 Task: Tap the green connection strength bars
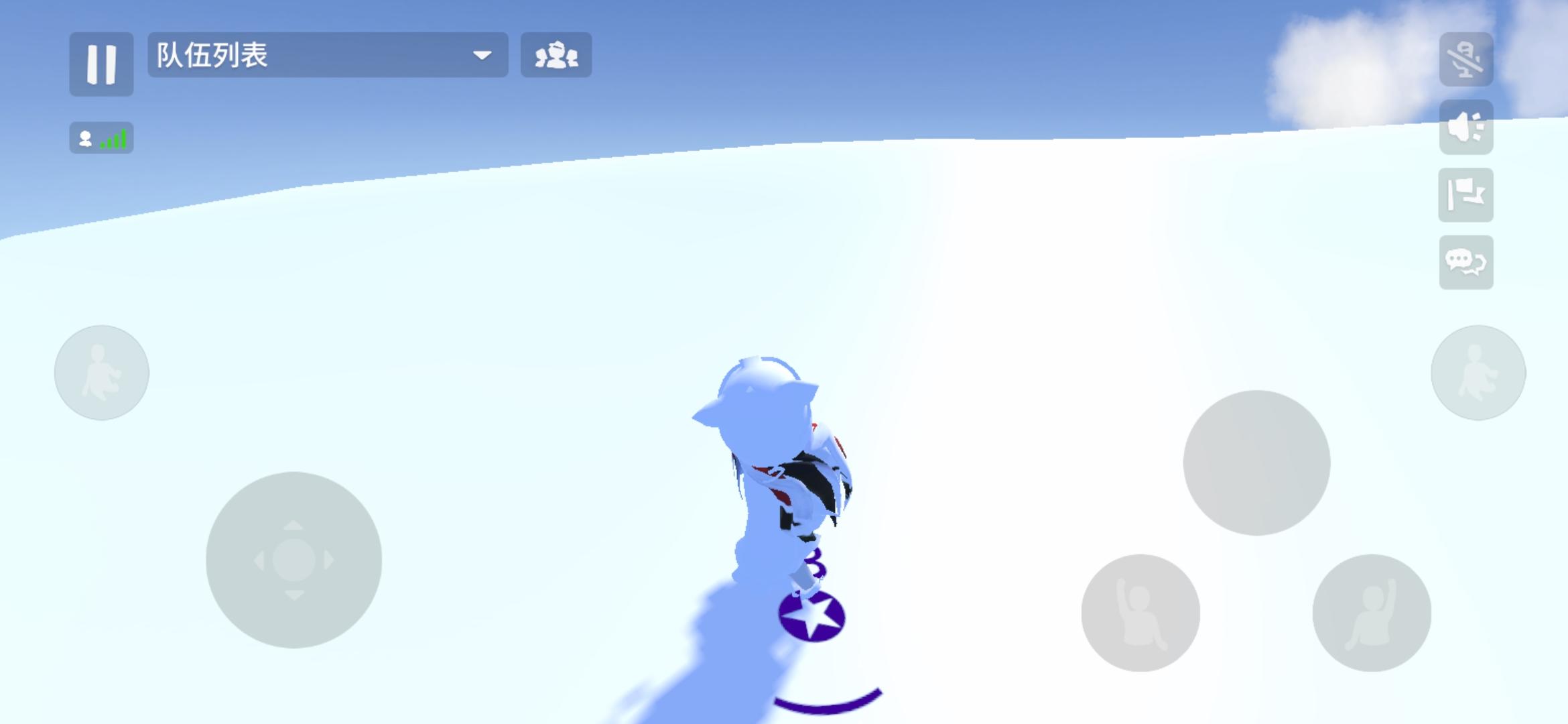[x=113, y=139]
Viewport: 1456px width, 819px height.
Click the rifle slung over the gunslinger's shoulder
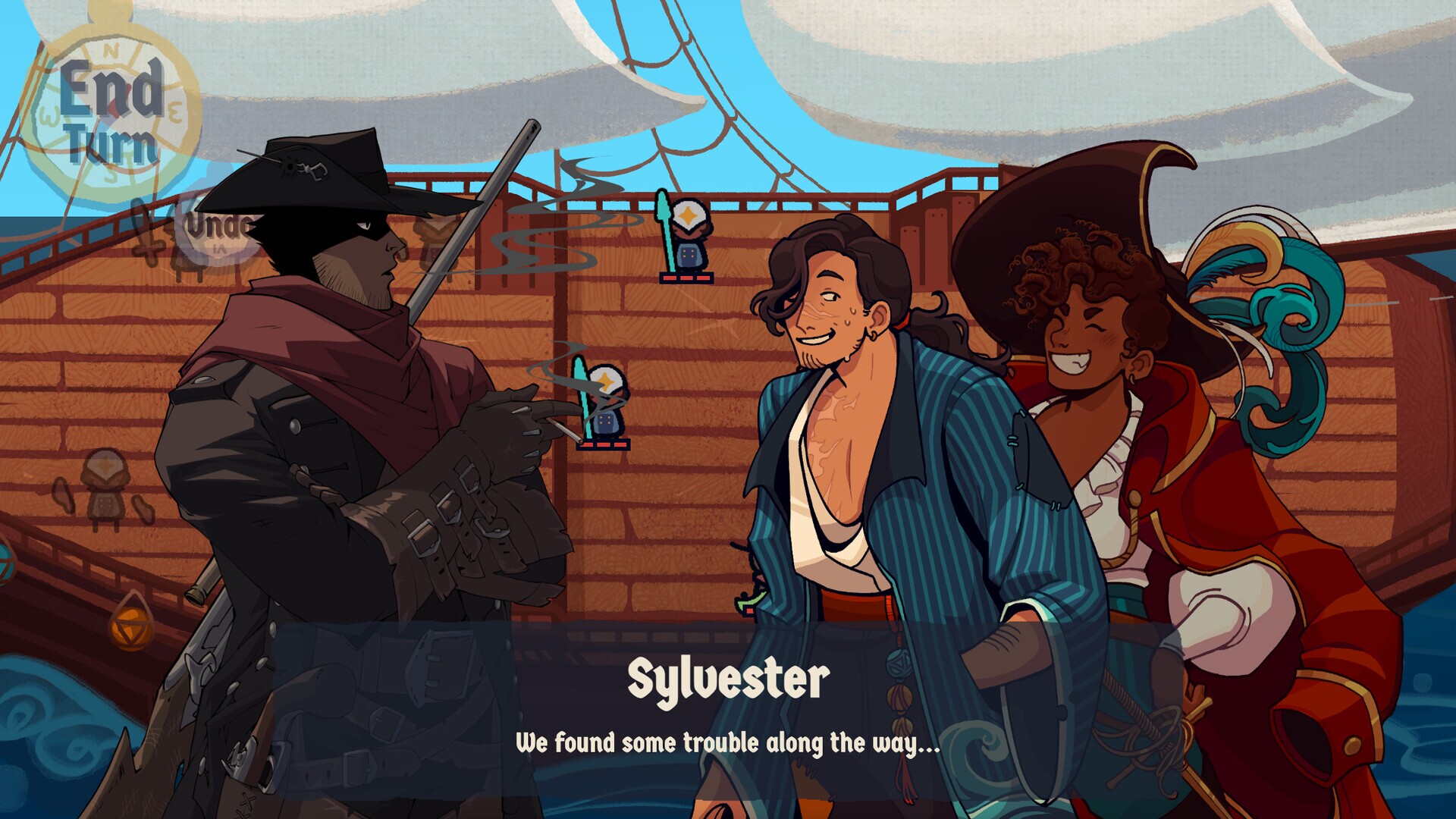click(x=470, y=220)
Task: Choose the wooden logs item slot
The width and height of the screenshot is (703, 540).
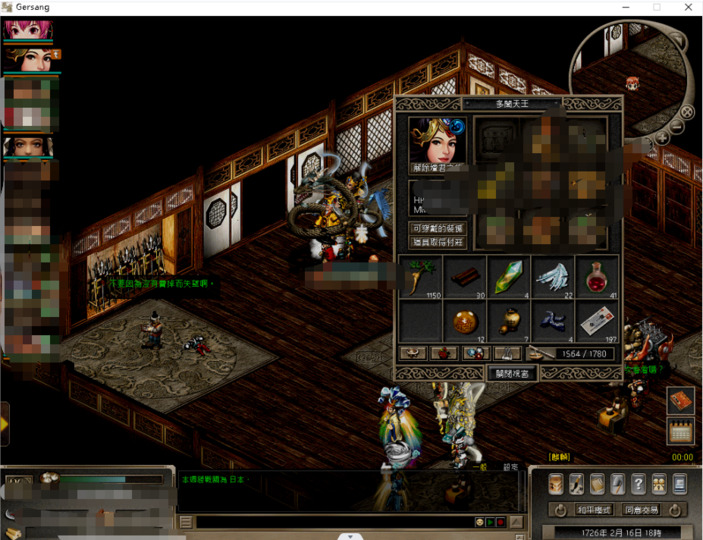Action: click(x=465, y=279)
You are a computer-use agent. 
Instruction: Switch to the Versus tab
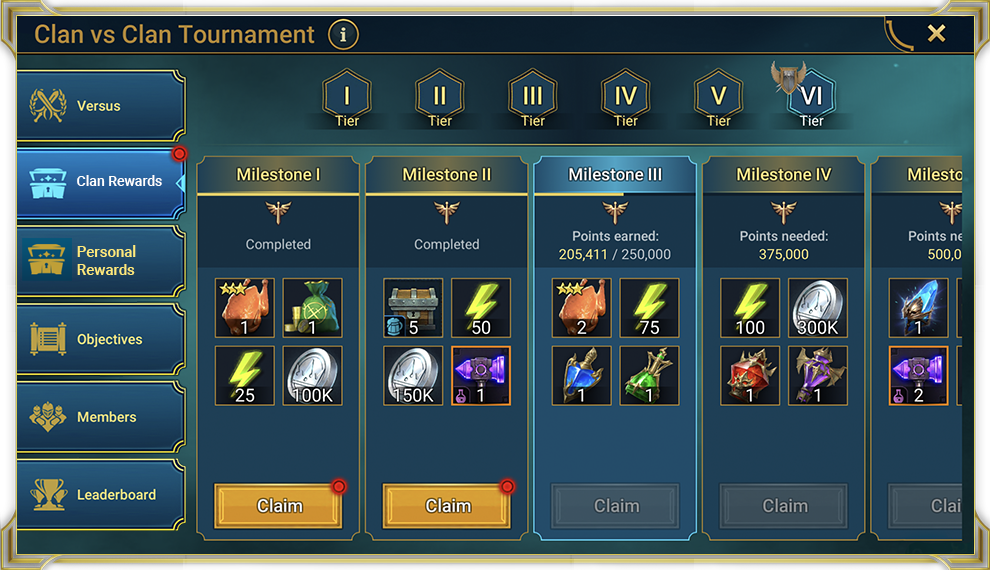coord(100,106)
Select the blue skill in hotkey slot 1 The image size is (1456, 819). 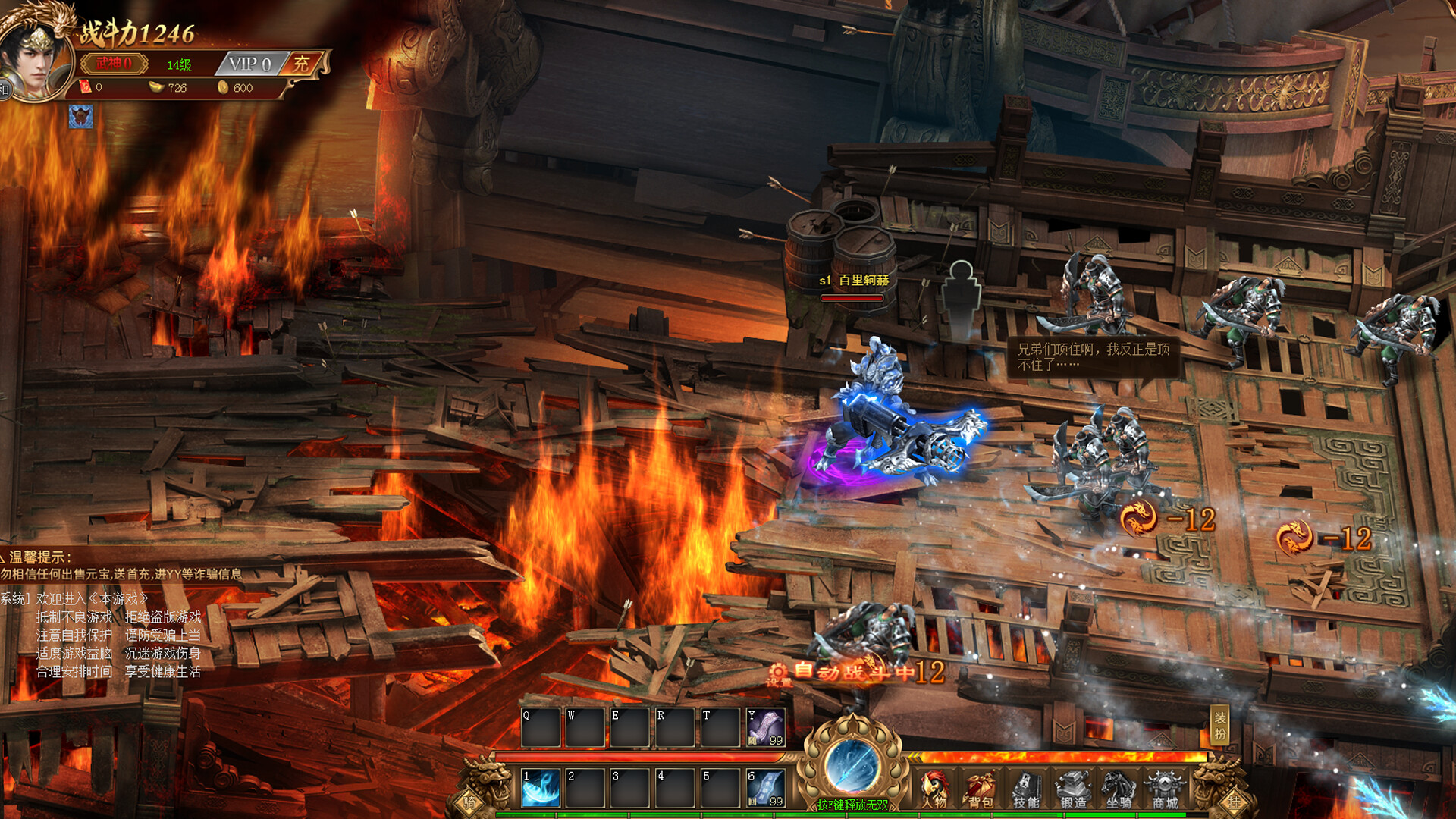541,789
========
= Short exercise =
Pull out each line of the records above that contains the word "Task".

= Result for this exercise =
 Task: Tap the green connection strength bars
Task: Choose the wooden logs item slot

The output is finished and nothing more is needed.